My husband was more conflicted about the house than I was — at times eager to post the "For Sale" sign; at other times thinking we should move back in to sell later or pass down to the kids.
I understood my husband's nostalgia and shared his doubts, but I was more ready to embrace the upside of cashing in, and ultimately, he was too.
We're grateful for our gains from selling the house, but it's not something we're likely to replicate with our current property. The housing market has changed, plus single-family houses are typically more lucrative than townhomes.
Although we generally prefer having a smaller footprint and fewer responsibilities, sometimes we miss all the space and privacy we had before.
In our old house, we hosted big neighborhood gatherings, Thanksgiving feasts, and even a backyard bash for my in-laws' 50th wedding anniversary.

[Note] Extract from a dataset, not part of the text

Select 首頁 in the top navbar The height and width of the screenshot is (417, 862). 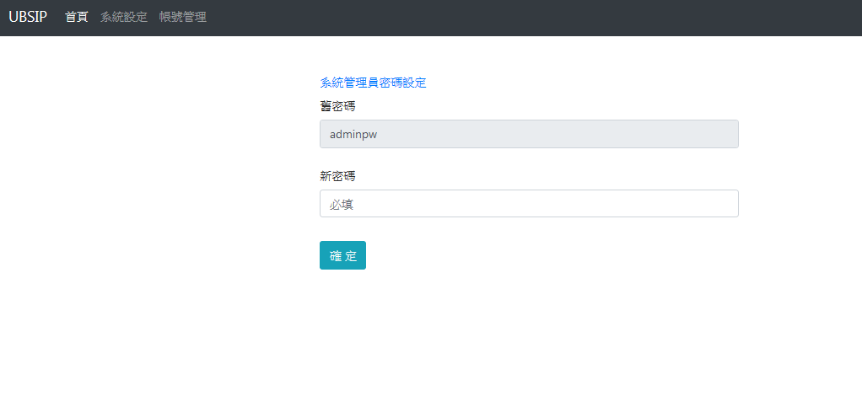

These would be tough to pull off in our new, smaller home and yard.
And assuming our girls have families of their own someday, we'd love to fit more chairs around the table and have extra space for grandkids to run around.
This may not be our forever home, but it works for now
Karen Bakar
It's hard to say if this townhouse will be our forever home.
We've certainly worried about the fact that it has two stories, with all the bedrooms on the second floor. Although we have no problem with this today, we might not feel that way 20 years from now or if one of us gets injured.
Any number of mishaps could instantly turn our stairs into a major obstacle — at least our old house was on one level.
For now, though, we're staying positive and keeping our concerns on the back burner.
We're still relatively young, and there are too many factors still at play, such as whether our daughters stay in the area, how long we continue working, and what happens in the real-estate market.
For now, stress-free, mortgage-free living suits us just fine. We'll see what the future holds.